The architecture it’s based on matters because it really defines how this latest Continental GT behaves, and Bentley would like it to behave with luxury first, and sportiness second. Therefore, Bentley’s – Dürheimer’s – influence over Porsche’s MSB platform, which underpins the Continental, shouldn’t be underestimated. It wasn’t a case of Bentley being given the hardware and told to get on with the job. It has exerted its own requirements into the platform, such as specifying changes to the suspension so that it can accept a larger wheel and tyre size than any other MSB car, and, more important, designing certain structural elements so that they have better local stiffness.
Local stiffness is, apparently, crucial in a luxury car, which is what the Bentley is; whereas overall body stiffness is more important in a sports car, which is what a Porsche is. Overall body stiffness lets the suspension and steering be as precise as you like it to be. But it amplifies sound, as you’ll know if you’ve driven a stretch of concrete motorway in a car with a super-rigid body structure. I SAID, AS YOU’LL KNOW IF... oh, never mind.

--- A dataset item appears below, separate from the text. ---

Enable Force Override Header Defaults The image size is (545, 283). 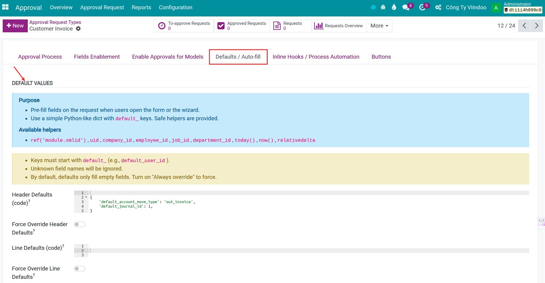(79, 224)
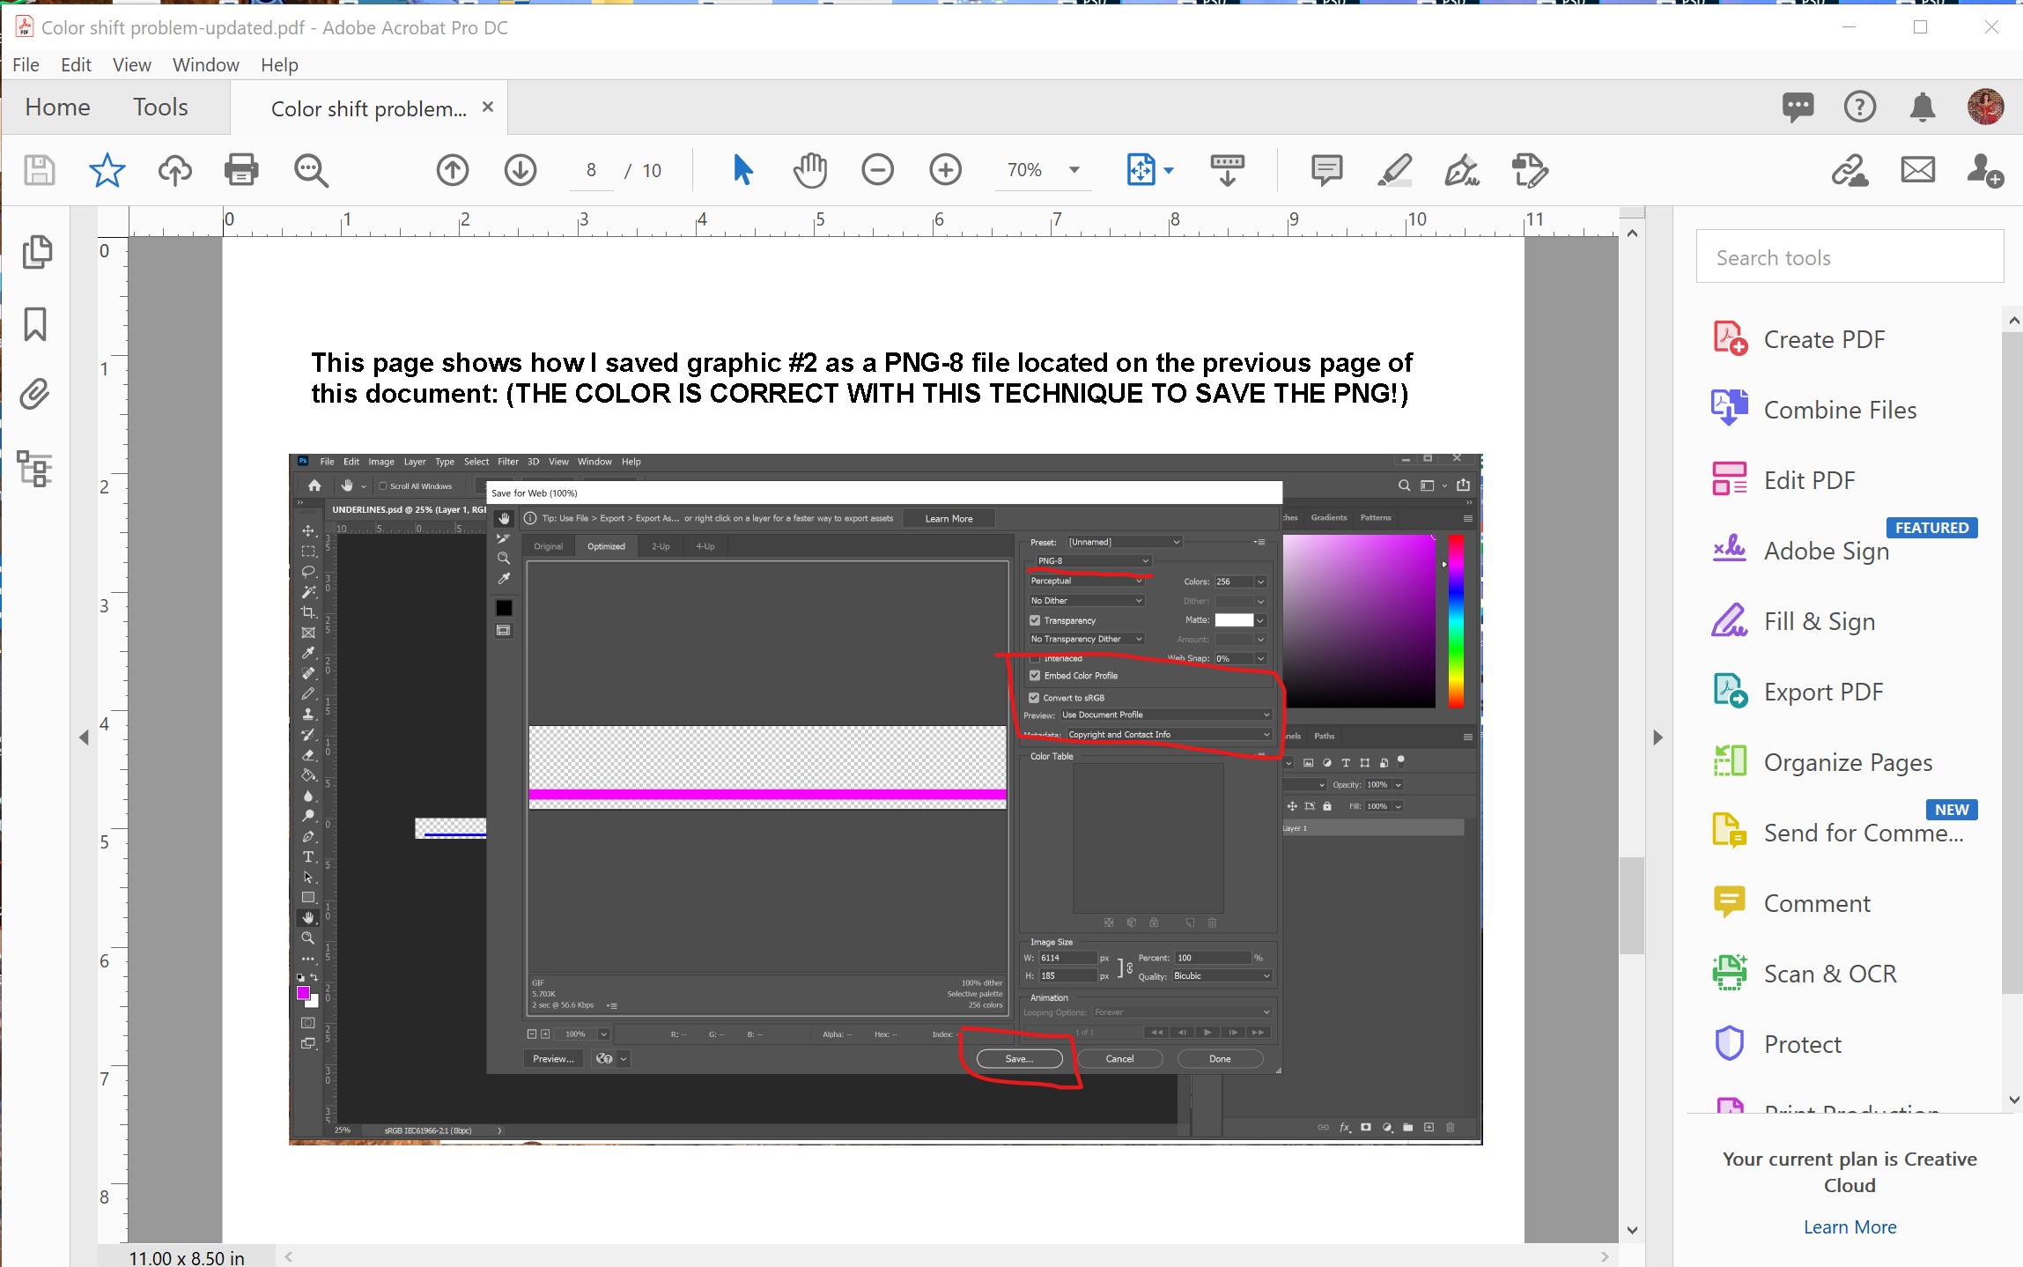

So, anyway, you want the body-in-white to reach only a particular stiffness, and after that, engineers on luxury cars are better served working on local stiffness, to ensure the suspension (there are three air springs at each corner here and 48V active anti-roll bars), engine, transmission and so on can do their jobs properly.
You want anything suspension and steering related as stiff as possible. But how rigidly you mount the engine is a particular conundrum. Too stiff and it upsets the natural refinement of the car. Too loose and it’ll rock during cornering and direction changes, and it unsettles the car that way, like having a 300kg dragon loose under the bonnet or something.
It helps the luxury thing, of course, if you put an engine that has a natural balance to it beneath the bonnet, such as one with 12 cylinders. I say that, mind, because it’s true that cars with multiples of six in-line cylinders have perfectly balanced primary and secondary moments, so they don’t really vibrate. Bentley’s W12, newly developed for the Bentayga and with more than 80 components changed again here (mostly because they don’t need it to go off road), isn’t so inherently balanced but is incredibly compact because it’s effectively arranged like two V6s around a common crankshaft. So it’s very short and, coupled with the fact that the front axle line is pulled forwards over its predecessor by 135mm, it gives a rather better weight distribution, of 55/45 front to rear, rather than closer to 60/40 last time out.
Bentley says it’s the most advanced 12-cylinder on the planet. Six cylinders shut down under light loads and it has two turbochargers, but it’s the injection where it’s cleverest. Old-fashioned port injection is apparently good for giving a car a relaxed, refined idle and low-rev mooching, whereas high loads and throttle openings suit these new-fangled direct-injection methods. So they’ve given the 6.0-litre W12 both.